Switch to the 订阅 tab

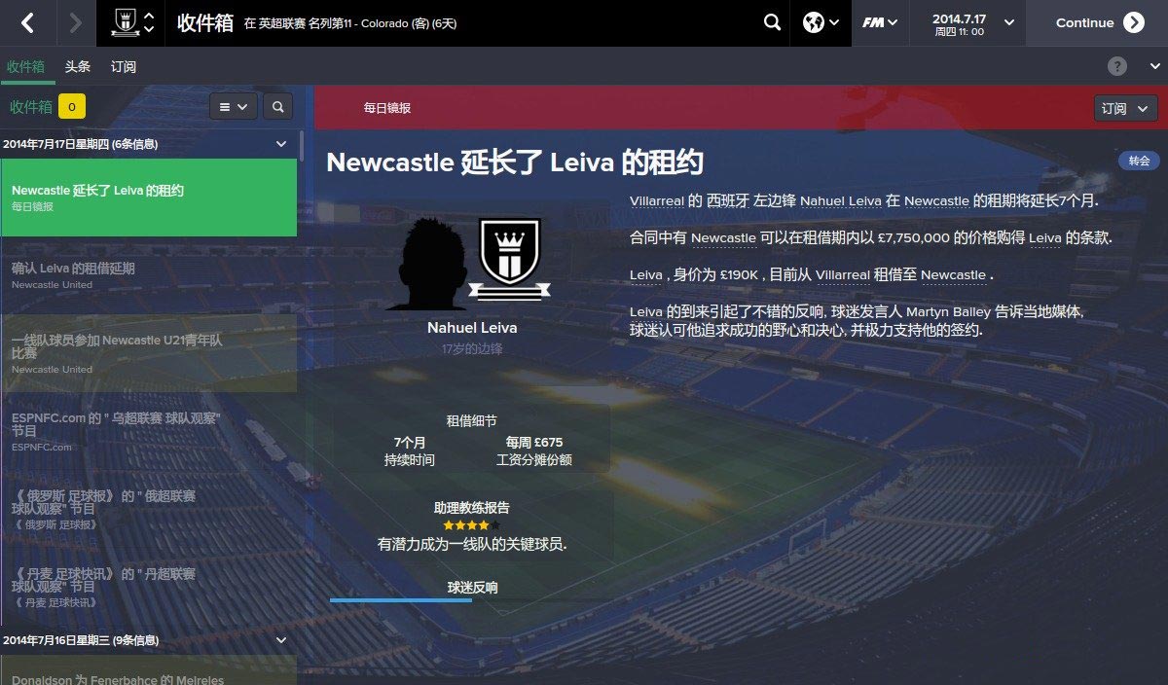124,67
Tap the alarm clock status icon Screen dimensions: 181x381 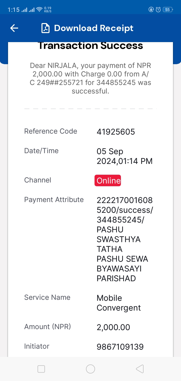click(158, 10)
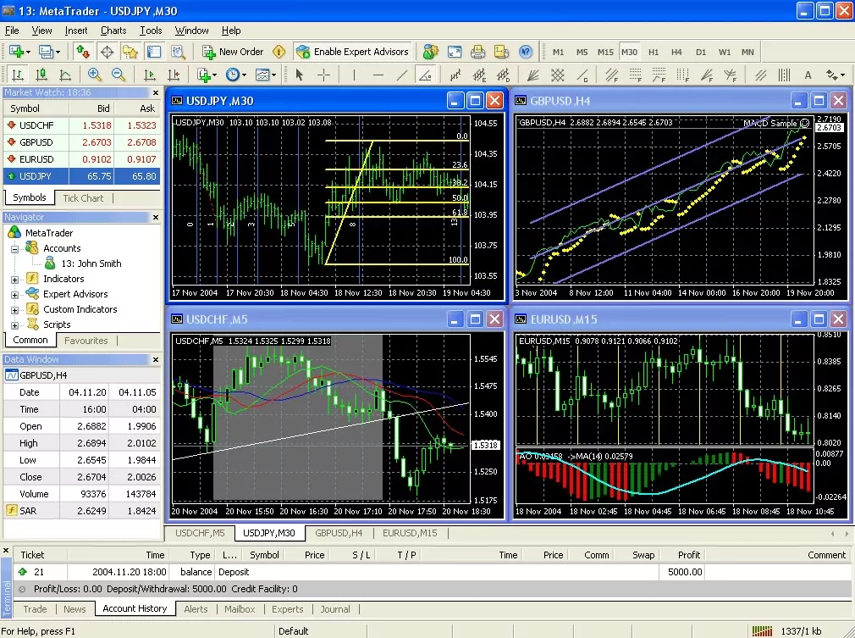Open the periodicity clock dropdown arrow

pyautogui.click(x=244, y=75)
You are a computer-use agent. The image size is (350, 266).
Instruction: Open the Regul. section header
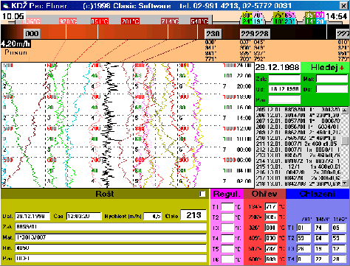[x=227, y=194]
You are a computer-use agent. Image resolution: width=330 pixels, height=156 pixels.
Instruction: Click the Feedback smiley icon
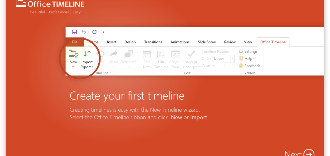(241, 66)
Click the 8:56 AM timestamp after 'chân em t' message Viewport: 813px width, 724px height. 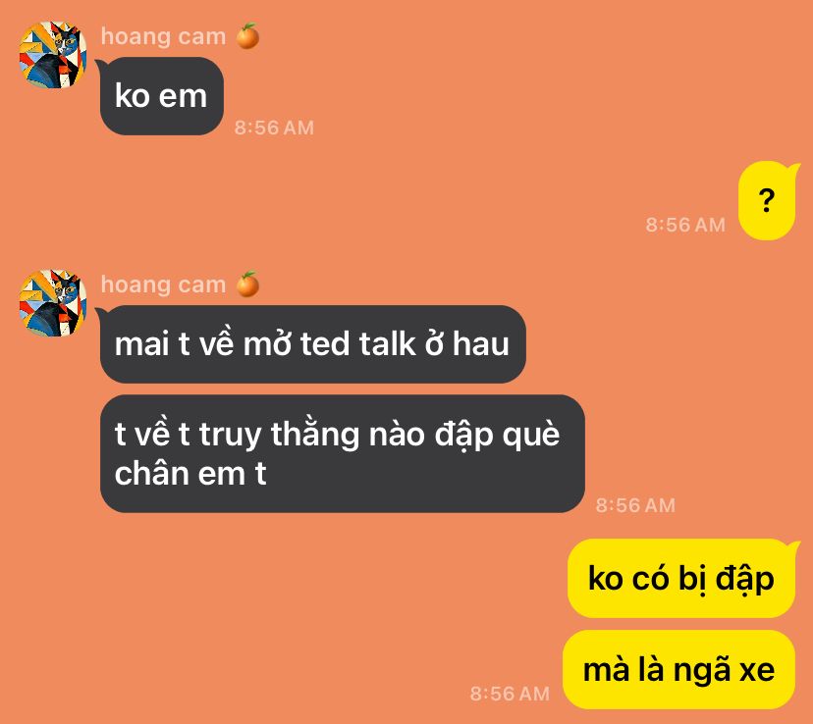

§ **EXERCISE DESCRIPTION**
Return all lines of the material above in which "computer" occurs.

§ **EXERCISE RESPONSE**
You are a computer-use agent. The image size is (350, 266).
You are a computer-use agent. Image resolution: width=330 pixels, height=156 pixels.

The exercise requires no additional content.